Dual-layer orthogonal fiber Bragg grating mesh based soft sensor

Significance 

Recent technological advances have triggered the need to utilize electronics-based 3D-shape sensors to accomplish 3D geometry reconstruction, body shape change measurement and surface shape measurement. Conversely, most of these electronics based approaches are not suitable for extreme environment – high temperature, chemically unstable, and electromagnetic sensitive environments. Fortunately, the recently developed fiber optics technique has emerged as a promising candidate and highly efficient method for shape sensing. Several fiber optics techniques are viable, however, most focus chiefly on 3D curve sensing along an optical fiber or line instead of shape sensing of an object surface. Luckily, the fiber Bragg grating possessing various structures has displayed auspicious shape sensing capabilities, despite the limitations of: uni-directional curve sensing or limited resolution. To this end, there is need to develop a novel simple 3D shape sensor with higher resolution for application in biomedical works and soft robotics.

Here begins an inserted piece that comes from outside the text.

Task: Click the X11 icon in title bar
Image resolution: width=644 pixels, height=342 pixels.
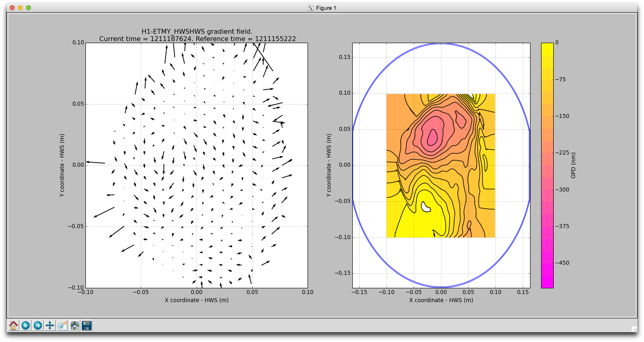Action: coord(311,8)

University of Georgia researchers: Li Xu, Jia Ge, Jay Patel and Mable Fok developed a compact soft 3D shape sensor utilizing a dual-layer orthogonal fiber Bragg grating mesh that could measure the complete 3D shape of an object surface. They achieved visualized 3D shape sensing which would come in handy in many potential application fields. Their work is currently published in the research journal, Optics Express.

Their experimental setup entailed the embedment of a sensor comprising of 18 standard fiber Bragg gratings inside a thin and flexible silicone film. Additionally, the 18 fiber Bragg gratings were orthogonally aligned in a dual-layer mesh structure with 9 fiber Bragg gratings in the x-direction at the top layer and 9 fiber Bragg gratings in the y-direction at the bottom layer.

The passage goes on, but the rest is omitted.